Gibt es Alternativen, und welche Rolle müssen oder können Fotos in Architekturzeitschriften überhaupt noch spielen, wenn sie ohnehin zuhauf im Internet abrufbar sind? Diese Fragen plagen die Redaktion der archithese insbesondere beim Erstellen der Swiss Performance jedes Jahr ein wenig mehr, und auch die Fotografen fühlen sich an der kurzen Leine der Architekten zunehmend unwohl. Aber wie können Fotografen wieder Bildgestalter sein statt blosse professionelle Dienstleister?

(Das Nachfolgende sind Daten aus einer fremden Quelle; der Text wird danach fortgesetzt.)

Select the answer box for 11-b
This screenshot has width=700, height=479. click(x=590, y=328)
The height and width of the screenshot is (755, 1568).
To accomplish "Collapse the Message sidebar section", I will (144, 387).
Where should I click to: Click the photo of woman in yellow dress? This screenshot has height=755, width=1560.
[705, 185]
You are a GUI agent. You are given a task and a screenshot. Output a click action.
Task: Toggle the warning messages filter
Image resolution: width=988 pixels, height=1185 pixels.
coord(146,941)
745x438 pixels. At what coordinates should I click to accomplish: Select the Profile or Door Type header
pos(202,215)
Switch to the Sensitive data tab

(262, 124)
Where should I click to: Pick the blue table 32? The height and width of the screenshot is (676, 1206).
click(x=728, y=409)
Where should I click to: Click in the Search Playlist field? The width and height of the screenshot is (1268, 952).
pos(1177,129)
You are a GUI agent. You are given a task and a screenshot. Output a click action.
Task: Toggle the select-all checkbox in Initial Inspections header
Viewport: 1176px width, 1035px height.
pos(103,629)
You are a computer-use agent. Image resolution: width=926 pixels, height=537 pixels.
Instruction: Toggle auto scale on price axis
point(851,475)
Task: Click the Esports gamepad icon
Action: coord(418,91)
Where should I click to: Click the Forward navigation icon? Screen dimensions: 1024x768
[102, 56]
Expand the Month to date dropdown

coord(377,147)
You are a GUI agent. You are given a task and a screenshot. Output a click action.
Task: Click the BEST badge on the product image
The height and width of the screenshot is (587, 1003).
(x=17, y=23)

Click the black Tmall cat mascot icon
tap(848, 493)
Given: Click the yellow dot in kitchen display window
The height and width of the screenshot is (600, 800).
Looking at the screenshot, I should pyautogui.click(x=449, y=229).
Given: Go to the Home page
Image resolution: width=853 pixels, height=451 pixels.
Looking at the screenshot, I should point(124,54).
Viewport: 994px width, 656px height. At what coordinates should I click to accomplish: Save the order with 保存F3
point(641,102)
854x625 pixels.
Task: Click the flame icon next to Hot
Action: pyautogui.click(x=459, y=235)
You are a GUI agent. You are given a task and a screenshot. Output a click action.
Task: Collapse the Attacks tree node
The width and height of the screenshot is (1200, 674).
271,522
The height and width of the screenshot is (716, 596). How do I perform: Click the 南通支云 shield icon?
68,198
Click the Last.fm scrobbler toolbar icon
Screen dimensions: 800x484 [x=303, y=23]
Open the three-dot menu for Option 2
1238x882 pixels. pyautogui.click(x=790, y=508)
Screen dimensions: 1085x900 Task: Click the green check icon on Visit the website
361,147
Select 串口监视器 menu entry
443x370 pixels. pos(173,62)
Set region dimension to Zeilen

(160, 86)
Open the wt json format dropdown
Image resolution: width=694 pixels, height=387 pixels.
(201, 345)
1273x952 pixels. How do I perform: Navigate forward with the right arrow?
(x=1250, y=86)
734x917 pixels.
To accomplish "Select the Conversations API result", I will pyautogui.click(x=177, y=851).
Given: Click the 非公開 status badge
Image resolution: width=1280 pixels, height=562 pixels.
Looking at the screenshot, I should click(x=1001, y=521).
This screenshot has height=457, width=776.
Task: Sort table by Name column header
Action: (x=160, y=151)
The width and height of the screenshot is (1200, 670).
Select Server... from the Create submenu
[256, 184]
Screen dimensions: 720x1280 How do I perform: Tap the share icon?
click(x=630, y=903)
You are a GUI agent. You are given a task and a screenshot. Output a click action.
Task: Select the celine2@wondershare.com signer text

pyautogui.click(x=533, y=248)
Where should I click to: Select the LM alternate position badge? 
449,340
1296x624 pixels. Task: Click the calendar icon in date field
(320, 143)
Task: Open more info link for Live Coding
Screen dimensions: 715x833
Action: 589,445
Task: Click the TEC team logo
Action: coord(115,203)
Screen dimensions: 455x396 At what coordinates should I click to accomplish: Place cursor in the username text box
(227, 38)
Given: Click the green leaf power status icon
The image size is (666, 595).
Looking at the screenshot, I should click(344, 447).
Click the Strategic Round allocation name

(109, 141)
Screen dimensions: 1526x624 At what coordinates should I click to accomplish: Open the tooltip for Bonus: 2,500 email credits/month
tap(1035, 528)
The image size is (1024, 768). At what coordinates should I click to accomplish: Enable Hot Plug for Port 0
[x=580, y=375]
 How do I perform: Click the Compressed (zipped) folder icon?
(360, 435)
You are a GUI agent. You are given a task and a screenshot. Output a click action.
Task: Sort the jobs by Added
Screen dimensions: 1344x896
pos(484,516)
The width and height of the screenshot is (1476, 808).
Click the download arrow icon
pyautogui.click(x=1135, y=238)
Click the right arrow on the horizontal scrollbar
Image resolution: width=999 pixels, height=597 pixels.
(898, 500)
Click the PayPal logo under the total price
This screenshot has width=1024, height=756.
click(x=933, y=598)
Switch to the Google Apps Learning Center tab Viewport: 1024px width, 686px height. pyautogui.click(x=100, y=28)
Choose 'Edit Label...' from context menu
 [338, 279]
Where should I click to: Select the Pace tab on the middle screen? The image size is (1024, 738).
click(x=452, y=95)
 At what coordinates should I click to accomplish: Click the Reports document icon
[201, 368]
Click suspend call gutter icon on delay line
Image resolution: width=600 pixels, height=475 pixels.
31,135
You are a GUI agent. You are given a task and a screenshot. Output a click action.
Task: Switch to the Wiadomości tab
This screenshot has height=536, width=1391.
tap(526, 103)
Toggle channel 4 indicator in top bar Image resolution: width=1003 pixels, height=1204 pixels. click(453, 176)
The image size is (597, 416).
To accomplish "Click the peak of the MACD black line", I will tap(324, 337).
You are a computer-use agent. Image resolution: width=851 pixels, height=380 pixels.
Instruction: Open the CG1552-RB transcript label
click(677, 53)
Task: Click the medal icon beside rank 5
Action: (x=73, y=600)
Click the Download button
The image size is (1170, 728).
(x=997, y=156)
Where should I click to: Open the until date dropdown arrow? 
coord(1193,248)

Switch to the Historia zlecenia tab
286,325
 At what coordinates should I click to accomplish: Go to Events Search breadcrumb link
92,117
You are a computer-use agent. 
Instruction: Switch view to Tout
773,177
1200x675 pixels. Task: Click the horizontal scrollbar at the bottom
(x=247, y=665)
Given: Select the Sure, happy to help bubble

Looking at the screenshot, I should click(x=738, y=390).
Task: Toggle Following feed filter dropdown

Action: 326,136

archithese versucht mit der Swiss Performance einen Reset und probiert ehrgeizig, gleich zwei Schritte auf einmal zu nehmen. Statt Fotografen zu beauftragen und mit den Intentionen der Redaktion zu briefen, haben wir für diese Ausgabe Cartes blanches verteilt: Lernende Fotografinnen und Fotografen der Berufsschule für Gestaltung Zürich haben unter Leitung von Gunnar Remane die Herausforderung angenommen, sich den im Heft vorgestellten Bauten fotografisch zu nähern und damit eine eigene Position zu formulieren – ein Experiment mit unvorhersehbarem Ausgang.
Die Ergebnisse liegen mit diesem Heft in Auszügen vor. Es sind vielfältige Arbeiten entstanden; einige präzise und klassisch, andere experimentell, ungewöhnlich und rätselhaft.
Ein roter Faden sind motivnahe Standpunkte und menschlichere Blickwinkel, wodurch die Gebäude mehr als komplexe Persönlichkeiten denn als glatte Charaktere in Erscheinung treten. Der Betrachter befindet sich meistens «im Raum»; der Anspruch auf die vollständige Lesbarkeit eines Bauwerks ist damit aufgegeben. Das macht Zeichnungen und Plandarstellungen wieder bedeutender – ein positiver Nebeneffekt, der zur Rückbesinnung auf das zentrale Medium der Entwerfer zwingt.
Da nicht alle Arbeiten im Heft Platz finden konnten, sind weitere vom 10. bis 15. März in der Zürcher Galerie BALTSprojects zu sehen. Mehr Informationen dazu finden Sie im Ausklapper. Das Experiment ist der Beginn einer Serie: archithese möchte künftig jedes Jahr Fotografen oder -schulen einladen, eigene Positionen zur Architekturfotografie zu formulieren, damit die Swiss Performance ab jetzt in jedem Frühjahr zu einer doppelten Entdeckung wird!